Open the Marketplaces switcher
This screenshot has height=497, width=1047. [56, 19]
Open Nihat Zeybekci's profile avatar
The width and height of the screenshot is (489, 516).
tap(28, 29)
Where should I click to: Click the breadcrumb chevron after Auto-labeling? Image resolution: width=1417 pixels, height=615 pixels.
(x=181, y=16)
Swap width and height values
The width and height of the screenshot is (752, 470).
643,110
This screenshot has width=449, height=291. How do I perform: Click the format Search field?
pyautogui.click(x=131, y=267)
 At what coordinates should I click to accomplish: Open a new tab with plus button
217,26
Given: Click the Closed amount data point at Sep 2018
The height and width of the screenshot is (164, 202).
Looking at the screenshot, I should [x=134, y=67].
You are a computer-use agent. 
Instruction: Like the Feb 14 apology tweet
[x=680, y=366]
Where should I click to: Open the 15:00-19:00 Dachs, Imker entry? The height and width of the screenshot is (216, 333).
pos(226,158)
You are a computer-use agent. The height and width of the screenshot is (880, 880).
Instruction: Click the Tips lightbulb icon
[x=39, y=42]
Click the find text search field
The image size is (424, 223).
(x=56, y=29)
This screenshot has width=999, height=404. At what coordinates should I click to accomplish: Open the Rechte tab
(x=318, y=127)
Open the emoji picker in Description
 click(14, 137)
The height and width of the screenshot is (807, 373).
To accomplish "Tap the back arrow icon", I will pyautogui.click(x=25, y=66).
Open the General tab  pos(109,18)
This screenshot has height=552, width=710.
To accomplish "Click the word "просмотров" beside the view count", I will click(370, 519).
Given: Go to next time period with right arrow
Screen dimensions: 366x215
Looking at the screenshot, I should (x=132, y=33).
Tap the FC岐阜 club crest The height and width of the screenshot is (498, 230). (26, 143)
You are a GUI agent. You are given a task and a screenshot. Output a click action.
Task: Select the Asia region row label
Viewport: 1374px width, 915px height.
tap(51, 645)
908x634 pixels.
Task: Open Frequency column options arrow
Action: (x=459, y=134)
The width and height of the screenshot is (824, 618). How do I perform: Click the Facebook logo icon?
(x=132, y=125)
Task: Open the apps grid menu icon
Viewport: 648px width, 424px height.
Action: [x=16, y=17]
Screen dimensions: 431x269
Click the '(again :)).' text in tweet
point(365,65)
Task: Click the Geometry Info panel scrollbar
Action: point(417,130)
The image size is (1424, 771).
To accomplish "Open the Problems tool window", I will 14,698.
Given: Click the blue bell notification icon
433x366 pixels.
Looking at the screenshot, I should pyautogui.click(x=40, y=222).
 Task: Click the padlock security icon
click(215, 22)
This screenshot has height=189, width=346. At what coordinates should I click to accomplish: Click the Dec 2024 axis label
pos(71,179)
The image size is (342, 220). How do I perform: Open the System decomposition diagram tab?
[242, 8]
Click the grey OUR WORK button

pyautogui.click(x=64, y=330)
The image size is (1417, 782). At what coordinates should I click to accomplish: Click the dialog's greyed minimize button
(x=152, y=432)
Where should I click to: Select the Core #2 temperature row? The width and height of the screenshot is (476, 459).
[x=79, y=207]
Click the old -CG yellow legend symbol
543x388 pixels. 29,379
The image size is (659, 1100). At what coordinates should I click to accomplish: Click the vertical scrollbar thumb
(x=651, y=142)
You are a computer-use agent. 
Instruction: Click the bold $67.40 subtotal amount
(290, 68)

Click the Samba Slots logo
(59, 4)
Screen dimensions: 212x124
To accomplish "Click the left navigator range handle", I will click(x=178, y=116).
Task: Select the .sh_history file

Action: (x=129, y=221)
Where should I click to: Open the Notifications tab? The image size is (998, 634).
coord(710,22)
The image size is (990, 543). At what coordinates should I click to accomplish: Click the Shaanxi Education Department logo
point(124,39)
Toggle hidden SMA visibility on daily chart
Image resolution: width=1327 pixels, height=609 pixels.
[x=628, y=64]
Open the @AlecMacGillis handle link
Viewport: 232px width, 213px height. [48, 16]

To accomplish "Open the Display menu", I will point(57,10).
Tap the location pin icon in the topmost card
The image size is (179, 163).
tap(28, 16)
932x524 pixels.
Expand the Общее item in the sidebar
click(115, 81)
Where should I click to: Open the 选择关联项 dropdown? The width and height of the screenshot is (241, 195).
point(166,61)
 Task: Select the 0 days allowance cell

* **TASK TO COMPLETE**: Count the lines of the listing that contain the word "agent", and give only the number.

* **YOUR SOLUTION**: 4